The king of the Luwang dynasty invited the Khuman royal family to a feast held for the inauguration of a newly built palace. Haoramhal and Haoramyaima wished to attend the event wearing their finest clothing.

On that day, the necklace was assigned to Haoramton. Haoramton was away from home at the time. Haoramhal asked his mother to allow him to wear the necklace for the occasion. At first, she refused. Haoramhal then offered to give his future turn to Haoramton in exchange for wearing it that day. The queen agreed.

Haoramhal wore the necklace and traveled with Haoramyaima to the Luwang Kingdom.

== Violent confrontation ==

After learning that the necklace had been worn by his elder brother, Haoramton became angry. He waited for his brothers on their return journey, hiding along the road and carrying a royal sword.

When Haoramhal and Haoramyaima returned, Haoramton launched a sudden attack. He killed Haoramhal, taking the necklace from his neck using the sword.

== Immediate consequences ==

The attack caused deep fear and division within the royal family:

- Haoramhal was assassinated
- Haoramyaima, fearing that he might be attacked next, fled the Khuman kingdom
  - Haoramyaima took refuge in the Moirang kingdom, where he later pledged loyalty to the Moirang king

== Political outcome ==

After the incident and the departure of Haoramyaima, Haoramton later ascended the Khuman throne. His reign lasted from about 800 C.E. to 830 C.E., continuing the Khuman dynasty.

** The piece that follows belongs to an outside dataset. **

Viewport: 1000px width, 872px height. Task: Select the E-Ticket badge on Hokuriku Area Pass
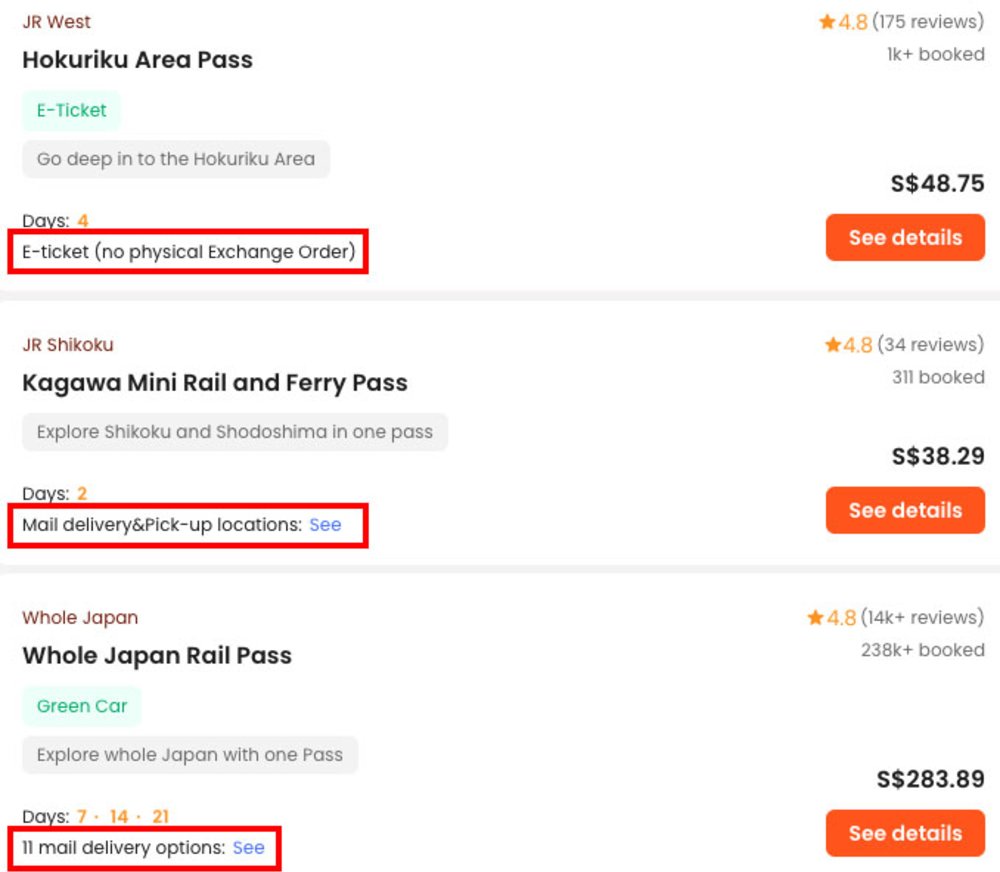point(70,112)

Haoramyaima’s exile led to the establishment of a Khuman royal lineage within the Moirang kingdom through his descendants.

== Legacy ==

The Khuman royal necklace incident is significant because it marked a violent conflict between royal brothers. The incident caused the self exile of a Khuman prince to Moirang, thereby influencing the succession of the Khuman throne, and creating the lasting political and genealogical links between the Khuman and Moirang kingdoms. The incident remains an important episode in Khuman and Moirang traditional history.

== See also ==
- Khuman Apokpa
- Khuman Kangleirol
- Moirang Kangleirol
- Khumanlol
- List of Khuman and Luwang common ancestral monarchs
- List of Khuman kings
- List of Khuman queens

== Bibliography ==
- Hodson, Thomas Callan. The Meitheis. India: D. Nutt, 1908.
- Gouramani, Kabrambam (1963). "Khamba Thoibi Ahanba Saruk"
- Bormani, Sarangthem (2003). "Moirang Shaion"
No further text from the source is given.